* **Exercise**
Change "Expand" to "Open" in the listing, starting at the line that has "will [42, 112]." and stopping after the line that has "will pyautogui.click(x=499, y=993).". Return only those lines, with nothing else altered.

* **Information given**
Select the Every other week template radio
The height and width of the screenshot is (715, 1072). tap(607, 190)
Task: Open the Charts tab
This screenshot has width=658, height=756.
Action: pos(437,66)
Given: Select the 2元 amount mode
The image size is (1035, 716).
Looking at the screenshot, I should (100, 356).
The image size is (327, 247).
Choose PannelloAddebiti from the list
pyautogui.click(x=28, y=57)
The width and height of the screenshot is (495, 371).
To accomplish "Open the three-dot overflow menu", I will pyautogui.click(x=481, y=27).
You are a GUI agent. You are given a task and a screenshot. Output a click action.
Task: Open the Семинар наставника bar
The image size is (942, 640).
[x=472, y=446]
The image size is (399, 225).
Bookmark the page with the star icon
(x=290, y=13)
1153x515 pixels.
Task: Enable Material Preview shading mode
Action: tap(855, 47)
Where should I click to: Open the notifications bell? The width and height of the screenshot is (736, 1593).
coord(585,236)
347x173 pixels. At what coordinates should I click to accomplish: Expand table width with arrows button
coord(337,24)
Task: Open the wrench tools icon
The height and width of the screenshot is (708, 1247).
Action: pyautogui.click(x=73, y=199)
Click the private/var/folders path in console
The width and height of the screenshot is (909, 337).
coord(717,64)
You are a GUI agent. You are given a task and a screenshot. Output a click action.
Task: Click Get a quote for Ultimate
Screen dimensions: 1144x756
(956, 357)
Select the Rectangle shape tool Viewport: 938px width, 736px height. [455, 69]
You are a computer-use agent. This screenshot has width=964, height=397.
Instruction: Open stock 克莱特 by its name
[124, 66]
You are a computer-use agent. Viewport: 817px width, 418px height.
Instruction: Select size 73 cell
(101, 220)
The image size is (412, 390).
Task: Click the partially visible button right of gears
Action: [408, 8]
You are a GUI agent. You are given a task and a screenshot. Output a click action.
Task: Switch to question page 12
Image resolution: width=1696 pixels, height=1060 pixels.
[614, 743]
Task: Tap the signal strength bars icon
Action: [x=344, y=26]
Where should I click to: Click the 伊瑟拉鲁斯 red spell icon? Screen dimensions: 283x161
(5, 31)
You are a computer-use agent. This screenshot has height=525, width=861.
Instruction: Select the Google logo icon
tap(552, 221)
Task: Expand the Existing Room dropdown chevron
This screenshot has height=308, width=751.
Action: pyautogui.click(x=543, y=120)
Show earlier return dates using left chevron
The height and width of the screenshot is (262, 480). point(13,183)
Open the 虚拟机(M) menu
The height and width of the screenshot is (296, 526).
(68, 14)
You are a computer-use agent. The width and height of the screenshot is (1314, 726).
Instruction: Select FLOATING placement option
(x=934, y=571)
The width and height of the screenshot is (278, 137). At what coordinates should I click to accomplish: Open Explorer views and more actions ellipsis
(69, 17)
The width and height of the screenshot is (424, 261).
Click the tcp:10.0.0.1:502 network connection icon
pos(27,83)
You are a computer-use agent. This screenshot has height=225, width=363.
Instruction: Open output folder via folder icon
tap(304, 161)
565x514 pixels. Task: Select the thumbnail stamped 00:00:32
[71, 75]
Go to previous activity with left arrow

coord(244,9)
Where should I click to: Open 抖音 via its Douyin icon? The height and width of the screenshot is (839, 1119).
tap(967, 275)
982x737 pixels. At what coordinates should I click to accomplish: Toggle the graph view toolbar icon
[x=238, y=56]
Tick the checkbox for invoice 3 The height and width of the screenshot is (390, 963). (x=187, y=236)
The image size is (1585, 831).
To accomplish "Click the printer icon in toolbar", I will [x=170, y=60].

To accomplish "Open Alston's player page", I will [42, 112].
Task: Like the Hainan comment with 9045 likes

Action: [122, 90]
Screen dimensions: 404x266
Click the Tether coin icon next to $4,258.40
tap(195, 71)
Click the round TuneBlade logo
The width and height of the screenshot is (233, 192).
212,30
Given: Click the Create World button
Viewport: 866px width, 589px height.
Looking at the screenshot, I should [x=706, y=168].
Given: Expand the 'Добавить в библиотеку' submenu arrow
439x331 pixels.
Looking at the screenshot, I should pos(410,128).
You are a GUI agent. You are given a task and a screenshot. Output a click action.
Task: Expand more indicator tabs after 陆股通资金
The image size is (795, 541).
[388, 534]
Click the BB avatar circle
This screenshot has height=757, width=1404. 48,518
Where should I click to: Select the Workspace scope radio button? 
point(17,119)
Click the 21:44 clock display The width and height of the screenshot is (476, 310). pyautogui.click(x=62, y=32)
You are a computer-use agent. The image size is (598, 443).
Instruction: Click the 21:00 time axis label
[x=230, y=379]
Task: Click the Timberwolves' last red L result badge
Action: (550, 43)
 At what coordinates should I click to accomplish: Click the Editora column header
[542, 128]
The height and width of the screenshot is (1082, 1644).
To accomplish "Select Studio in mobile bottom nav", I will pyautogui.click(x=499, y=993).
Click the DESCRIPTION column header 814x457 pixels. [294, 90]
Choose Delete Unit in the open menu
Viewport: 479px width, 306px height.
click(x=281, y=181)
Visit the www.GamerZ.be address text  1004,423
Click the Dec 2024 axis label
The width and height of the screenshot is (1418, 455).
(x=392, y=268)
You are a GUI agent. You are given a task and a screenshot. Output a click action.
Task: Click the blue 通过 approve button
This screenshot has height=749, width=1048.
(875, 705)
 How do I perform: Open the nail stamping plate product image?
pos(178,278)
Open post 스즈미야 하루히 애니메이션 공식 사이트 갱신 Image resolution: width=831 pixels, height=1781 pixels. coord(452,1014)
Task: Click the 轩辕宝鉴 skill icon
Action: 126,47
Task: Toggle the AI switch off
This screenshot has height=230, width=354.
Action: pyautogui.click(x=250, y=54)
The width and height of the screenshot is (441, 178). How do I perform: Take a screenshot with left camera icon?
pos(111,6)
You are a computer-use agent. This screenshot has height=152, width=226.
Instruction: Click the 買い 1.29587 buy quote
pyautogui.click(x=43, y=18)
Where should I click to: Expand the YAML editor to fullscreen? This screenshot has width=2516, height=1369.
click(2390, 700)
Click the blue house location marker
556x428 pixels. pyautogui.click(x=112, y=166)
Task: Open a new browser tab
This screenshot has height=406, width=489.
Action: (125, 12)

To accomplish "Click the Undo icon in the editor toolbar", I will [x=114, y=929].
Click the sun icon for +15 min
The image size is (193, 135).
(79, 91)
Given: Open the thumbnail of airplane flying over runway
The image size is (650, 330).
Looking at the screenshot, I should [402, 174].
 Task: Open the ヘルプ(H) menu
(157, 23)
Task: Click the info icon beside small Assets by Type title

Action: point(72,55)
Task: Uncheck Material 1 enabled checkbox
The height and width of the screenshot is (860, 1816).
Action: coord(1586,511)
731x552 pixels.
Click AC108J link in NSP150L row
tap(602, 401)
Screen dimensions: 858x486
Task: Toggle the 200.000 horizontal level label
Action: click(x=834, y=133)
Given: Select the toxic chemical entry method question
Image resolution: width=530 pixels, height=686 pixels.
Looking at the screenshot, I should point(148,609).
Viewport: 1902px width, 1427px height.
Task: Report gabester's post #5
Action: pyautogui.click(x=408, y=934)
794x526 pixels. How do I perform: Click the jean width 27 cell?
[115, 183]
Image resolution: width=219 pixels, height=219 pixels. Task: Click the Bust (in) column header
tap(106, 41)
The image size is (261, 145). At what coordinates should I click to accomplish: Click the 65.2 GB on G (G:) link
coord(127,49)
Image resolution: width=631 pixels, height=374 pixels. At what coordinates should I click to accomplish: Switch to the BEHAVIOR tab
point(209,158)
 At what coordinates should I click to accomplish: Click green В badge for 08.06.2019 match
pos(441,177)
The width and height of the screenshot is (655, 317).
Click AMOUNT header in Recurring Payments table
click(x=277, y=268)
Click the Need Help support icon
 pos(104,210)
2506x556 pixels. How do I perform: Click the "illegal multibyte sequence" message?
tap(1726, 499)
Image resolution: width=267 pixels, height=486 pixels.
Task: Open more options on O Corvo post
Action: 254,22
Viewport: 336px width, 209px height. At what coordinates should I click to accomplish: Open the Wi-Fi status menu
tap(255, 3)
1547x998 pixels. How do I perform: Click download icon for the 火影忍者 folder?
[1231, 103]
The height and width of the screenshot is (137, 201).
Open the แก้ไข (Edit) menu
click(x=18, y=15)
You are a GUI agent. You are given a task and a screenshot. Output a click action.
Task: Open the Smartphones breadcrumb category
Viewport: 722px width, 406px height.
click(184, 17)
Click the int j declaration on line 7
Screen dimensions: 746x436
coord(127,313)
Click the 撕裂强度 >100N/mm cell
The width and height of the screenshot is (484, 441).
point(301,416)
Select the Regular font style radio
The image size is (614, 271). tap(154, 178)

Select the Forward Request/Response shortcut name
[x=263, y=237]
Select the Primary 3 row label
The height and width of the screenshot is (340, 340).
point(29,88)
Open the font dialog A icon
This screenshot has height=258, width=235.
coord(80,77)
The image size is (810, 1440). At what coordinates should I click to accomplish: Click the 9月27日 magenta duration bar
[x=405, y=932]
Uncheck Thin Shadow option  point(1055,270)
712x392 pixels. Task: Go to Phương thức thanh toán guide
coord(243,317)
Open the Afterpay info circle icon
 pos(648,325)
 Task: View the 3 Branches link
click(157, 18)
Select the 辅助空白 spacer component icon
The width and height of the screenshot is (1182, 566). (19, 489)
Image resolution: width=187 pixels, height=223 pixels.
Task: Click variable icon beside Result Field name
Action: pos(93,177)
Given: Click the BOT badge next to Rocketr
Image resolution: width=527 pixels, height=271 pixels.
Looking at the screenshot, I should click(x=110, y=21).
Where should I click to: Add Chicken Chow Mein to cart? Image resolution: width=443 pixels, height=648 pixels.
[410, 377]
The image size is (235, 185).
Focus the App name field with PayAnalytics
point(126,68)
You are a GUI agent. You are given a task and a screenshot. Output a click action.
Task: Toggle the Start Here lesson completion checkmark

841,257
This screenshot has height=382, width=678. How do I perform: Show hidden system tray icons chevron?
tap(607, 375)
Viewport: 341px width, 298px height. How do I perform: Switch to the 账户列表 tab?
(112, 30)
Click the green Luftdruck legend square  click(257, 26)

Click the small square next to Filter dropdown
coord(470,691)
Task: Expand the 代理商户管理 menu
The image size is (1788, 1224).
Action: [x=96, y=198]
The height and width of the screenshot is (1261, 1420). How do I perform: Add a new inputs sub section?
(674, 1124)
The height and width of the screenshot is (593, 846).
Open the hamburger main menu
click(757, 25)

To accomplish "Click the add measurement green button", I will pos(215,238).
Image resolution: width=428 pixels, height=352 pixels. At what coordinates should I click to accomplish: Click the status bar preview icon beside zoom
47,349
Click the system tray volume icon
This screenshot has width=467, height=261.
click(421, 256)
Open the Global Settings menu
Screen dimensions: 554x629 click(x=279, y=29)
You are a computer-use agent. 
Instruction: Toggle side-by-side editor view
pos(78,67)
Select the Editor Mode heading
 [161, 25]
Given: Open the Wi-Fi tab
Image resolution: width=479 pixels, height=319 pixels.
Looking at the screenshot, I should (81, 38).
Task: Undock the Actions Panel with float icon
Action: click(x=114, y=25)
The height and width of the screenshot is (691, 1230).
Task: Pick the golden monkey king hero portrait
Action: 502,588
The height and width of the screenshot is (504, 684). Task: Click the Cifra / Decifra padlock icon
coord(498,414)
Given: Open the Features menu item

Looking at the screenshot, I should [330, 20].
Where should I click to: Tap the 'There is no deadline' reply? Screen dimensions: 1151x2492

* **Exercise solution**
To accomplish "Open Alston's player page", I will [42, 112].
Task: Like the Hainan comment with 9045 likes

Action: [122, 90]
Screen dimensions: 404x266
Click the Tether coin icon next to $4,258.40
tap(195, 71)
Click the round TuneBlade logo
The width and height of the screenshot is (233, 192).
212,30
Given: Click the Create World button
Viewport: 866px width, 589px height.
Looking at the screenshot, I should [x=706, y=168].
Given: Open the 'Добавить в библиотеку' submenu arrow
439x331 pixels.
Looking at the screenshot, I should pos(410,128).
You are a GUI agent. You are given a task and a screenshot. Output a click action.
Task: Open more indicator tabs after 陆股通资金
The image size is (795, 541).
[388, 534]
Click the BB avatar circle
This screenshot has height=757, width=1404. 48,518
Where should I click to: Select the Workspace scope radio button? 
point(17,119)
Click the 21:44 clock display The width and height of the screenshot is (476, 310). pyautogui.click(x=62, y=32)
You are a computer-use agent. The image size is (598, 443).
Instruction: Click the 21:00 time axis label
[x=230, y=379]
Task: Click the Timberwolves' last red L result badge
Action: (550, 43)
 At what coordinates should I click to accomplish: Click the Editora column header
[542, 128]
The height and width of the screenshot is (1082, 1644).
To accomplish "Select Studio in mobile bottom nav", I will pyautogui.click(x=499, y=993).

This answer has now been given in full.